According to the Journal of Applied Microbiology ( Y.P. Chen et al. 2011), the cell-surface display of Cex, which encodes xylanase from Cellulomonas fimi, was constructed on E. coli using PgsA as the anchor protein. Through the graph from this paper, it shows that Cex do have the activity to catalyze xylan into xylose.
Another benefit of using PgsA fusion enzyme is that it can lead isobutanol-producing enzymes catalyze through consolidated bioprocessing(CBP). the CBP in converting Cellulose into isobutanol requires combinations of biological events(production of xylanases, hydrolysis of the polysaccharides in the biomass, temperature controlling, and production of isobutanol) in one reactor. CBP has gained recognition as a potential breakthrough for low-cost biomass processing. So, if we incubate E. coli with this mechanism with our isobutanol-synthesis E. coli, we can cost down the expenses of enzyme purification. Finally, the reactor as a whole will be more like a biofuel production line!
In the future, we will find out the reaction time of every step. For example, how long does it take for producing a certain concentration of 2-ketoisovalerate per 300 ml culture medium? With the data, we can decide the Incubation time and the flow to the next flask totally controlled by the pump. Thus, we can build an automatic instrument to produce isobutanol inexhaustibly.

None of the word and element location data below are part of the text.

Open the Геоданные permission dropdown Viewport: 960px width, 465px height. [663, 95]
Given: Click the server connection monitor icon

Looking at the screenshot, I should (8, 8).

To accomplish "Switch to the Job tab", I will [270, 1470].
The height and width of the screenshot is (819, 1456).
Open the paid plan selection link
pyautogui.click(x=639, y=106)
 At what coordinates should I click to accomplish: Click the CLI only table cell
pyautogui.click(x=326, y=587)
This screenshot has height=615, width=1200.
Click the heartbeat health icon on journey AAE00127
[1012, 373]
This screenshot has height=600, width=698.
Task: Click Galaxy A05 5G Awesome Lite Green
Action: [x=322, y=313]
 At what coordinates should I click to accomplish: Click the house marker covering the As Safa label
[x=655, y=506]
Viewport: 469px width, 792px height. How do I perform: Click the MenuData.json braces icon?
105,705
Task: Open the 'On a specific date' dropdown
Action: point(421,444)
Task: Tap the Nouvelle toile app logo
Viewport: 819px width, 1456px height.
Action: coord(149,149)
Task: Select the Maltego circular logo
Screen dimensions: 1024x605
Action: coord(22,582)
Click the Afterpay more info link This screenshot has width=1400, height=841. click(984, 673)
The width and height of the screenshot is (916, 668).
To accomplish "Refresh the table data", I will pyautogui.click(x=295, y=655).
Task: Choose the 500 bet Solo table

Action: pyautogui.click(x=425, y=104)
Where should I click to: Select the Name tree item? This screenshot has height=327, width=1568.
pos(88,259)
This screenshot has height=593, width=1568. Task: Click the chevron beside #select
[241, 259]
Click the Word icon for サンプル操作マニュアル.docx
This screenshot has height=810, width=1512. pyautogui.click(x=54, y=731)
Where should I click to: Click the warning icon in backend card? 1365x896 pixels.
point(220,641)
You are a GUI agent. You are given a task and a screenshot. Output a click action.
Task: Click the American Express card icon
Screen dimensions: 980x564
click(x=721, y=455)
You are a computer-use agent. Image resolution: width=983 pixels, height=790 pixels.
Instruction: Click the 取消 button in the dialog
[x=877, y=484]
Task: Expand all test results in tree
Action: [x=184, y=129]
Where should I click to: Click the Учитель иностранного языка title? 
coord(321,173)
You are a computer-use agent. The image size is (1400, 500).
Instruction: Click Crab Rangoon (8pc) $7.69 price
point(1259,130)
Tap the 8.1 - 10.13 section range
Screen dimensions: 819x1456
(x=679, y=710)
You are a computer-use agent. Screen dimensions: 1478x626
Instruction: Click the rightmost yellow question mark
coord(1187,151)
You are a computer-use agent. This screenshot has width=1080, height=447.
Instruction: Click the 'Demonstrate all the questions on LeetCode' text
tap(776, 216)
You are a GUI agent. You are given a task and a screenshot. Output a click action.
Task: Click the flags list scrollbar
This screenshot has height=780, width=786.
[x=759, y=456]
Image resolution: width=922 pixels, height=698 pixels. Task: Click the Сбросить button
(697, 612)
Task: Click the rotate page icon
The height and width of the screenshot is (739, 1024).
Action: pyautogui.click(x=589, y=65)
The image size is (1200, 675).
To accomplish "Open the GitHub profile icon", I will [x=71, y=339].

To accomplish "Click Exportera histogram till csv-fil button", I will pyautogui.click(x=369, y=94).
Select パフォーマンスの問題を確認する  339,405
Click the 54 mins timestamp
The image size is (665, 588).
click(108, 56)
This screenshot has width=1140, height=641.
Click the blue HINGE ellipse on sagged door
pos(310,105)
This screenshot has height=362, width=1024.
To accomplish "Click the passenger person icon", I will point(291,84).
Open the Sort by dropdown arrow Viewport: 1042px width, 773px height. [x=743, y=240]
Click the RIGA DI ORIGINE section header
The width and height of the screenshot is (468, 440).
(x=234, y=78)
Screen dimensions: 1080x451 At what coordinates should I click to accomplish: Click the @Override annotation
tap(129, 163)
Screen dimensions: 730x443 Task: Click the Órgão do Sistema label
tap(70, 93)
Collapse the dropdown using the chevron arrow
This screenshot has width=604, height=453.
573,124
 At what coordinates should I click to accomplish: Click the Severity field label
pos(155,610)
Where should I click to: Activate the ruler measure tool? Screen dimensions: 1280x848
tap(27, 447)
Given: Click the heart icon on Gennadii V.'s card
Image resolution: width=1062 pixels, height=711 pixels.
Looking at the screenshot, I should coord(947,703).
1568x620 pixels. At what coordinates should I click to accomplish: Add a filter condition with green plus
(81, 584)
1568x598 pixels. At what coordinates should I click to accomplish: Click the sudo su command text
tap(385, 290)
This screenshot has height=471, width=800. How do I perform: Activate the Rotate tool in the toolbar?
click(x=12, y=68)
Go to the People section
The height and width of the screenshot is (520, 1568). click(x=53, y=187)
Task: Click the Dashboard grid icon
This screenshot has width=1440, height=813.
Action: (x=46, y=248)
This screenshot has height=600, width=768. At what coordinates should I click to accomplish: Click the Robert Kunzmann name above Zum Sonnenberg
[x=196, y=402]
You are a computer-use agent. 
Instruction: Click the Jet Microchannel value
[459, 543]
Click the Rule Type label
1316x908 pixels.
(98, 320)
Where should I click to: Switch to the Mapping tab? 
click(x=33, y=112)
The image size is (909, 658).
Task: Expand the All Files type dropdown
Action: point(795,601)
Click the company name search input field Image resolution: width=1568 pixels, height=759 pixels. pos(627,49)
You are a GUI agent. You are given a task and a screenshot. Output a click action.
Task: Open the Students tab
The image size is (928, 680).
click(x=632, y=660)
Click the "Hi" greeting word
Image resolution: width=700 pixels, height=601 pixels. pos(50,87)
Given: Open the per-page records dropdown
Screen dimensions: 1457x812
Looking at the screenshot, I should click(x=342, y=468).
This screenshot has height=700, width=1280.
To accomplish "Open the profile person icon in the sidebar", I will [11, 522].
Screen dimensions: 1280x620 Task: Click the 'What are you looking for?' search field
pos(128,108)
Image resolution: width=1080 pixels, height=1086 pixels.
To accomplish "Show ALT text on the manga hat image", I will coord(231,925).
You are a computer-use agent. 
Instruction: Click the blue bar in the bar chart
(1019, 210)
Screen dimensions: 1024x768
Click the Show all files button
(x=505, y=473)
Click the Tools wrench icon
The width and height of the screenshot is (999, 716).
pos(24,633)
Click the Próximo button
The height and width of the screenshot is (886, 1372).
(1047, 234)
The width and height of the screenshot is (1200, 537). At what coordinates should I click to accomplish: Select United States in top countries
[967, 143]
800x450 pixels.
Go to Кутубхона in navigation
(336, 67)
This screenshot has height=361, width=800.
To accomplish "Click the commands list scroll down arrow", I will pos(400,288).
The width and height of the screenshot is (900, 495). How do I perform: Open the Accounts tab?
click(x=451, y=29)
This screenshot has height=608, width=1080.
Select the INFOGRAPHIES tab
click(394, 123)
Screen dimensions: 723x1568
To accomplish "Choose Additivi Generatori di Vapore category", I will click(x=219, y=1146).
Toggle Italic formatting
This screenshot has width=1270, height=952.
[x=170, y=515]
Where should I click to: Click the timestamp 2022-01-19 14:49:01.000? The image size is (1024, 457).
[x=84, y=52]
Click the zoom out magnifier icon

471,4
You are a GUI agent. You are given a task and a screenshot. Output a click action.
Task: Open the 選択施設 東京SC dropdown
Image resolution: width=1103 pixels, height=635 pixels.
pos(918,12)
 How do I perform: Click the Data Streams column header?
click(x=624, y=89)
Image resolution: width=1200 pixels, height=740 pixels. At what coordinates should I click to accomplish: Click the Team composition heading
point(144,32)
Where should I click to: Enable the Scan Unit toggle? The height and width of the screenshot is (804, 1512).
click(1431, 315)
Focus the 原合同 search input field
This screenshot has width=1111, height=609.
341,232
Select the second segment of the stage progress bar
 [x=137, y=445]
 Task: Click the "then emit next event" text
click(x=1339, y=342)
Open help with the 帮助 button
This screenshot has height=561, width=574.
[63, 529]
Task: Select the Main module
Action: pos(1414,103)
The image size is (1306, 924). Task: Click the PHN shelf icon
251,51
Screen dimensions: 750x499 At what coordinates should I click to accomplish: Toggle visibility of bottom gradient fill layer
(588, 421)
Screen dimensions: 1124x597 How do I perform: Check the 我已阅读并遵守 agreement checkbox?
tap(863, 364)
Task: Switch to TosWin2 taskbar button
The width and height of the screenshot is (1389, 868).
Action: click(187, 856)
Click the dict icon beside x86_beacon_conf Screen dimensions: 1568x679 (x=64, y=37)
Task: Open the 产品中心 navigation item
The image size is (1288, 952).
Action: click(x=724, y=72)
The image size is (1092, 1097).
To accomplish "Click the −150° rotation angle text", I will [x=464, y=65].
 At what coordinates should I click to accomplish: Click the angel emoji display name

We use the above introduced cellulase to produce glucose as ingredient in the first tank(preparation). The biosynthetic production of isobutanol based on our project (R-301& R-302). The last part is to purify isobutanol by azeotropic distillation(T-401,D-401& D-402). Furthermore, we wish we could apply our project to industry some other day. Hoping that the enormous production could be an alternative of gasoline.